In Conversation with Taloi Havini

Rose Lu speaks with Taloi Havini about inheritance, exile, and the long arc of Indigenous sovereignty across Oceania.

Feb 10, 2026
 Taloi Havini's archives work in progress

This story forms part of a series of dialogues led by writer Rose Lu with previous recipients of the Asia Pacific Arts Awards, highlighting the artists shaping creative work across the region. You can discover other interviews on our Stories page, or via the links at the end of this article. 


From the writer: I spoke with Taloi Havini, an artist based in Brisbane, Australia, and our conversation traversed through a number of islands in the Asia Pacific. In addition to these physical distances, we also covered the psychic distance between places, due to changes in time, the political climate, and our relationships with ourselves.


Your work engages a lot with the physical land, and especially the landscape of Bougainville and how it’s been affected by extractive capitalistic activities like mining. But then, there’s also the beauty of the place. How do you hold these two competing concepts of beauty and the destruction in your work?


I noticed you used the word “landscape”, and I think that is what the west believes when they look out on a piece of land. They go, “wow, what a beautiful landscape.” However for indigenous people, it’s more than just beautiful scenery. The land gives us sustenance. It’s mountains, rivers, soil, reef, airspace, trees: things that are seasonal and growing. The environment is all encompassing.
Using mediums such as moving image or photography, you can really show the beauty, like for example in my installation Habitat. But often what’s lying beneath these beautiful environments is a sought after resource. Indigenous people from Oceania know that people and organisations who don’t have a relationship to the land only see the land for its monetary value. There are definitely tensions in that, and that’s what I like to pull out in my work.


I’m from Aotearoa New Zealand, and back home Māori ownership of land has been hugely affected by colonisation. Bougainville has been colonised by many countries, and I’m wondering how indigenous people have held onto that land?


The thing about Bougainville is that it doesn’t have the same settler colonial history as Aotearoa or Australia. The majority of the land and atolls are still owned by the Bougainville people, though colonists did come in via the ports to create “crown land”, and so we have two towns that are considered “government land”.
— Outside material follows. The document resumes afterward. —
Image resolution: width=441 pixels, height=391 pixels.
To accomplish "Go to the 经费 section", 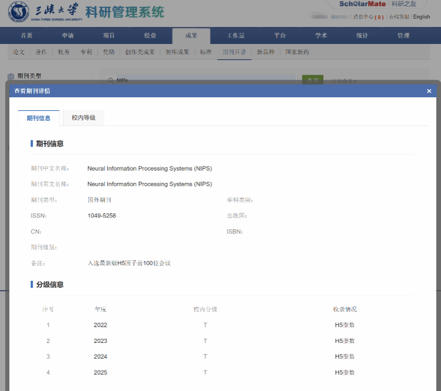I will click(x=150, y=36).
In the 70s there was a big clearing of land to create the Panguna mine, which at the time was the biggest open cut mine in the world. That mine was the catalyst to people wanting their own self determination. The corporations hit a nerve by displacing people off their customary land, and taking the benefits while giving very little back to the people. Since then the people have fought for their own independence, and Bougainville’s 2019 independence referendum is still something that needs to be ratified. We’re waiting to see what happens, as that’s now in the hands of the politicians in Papua New Guinea.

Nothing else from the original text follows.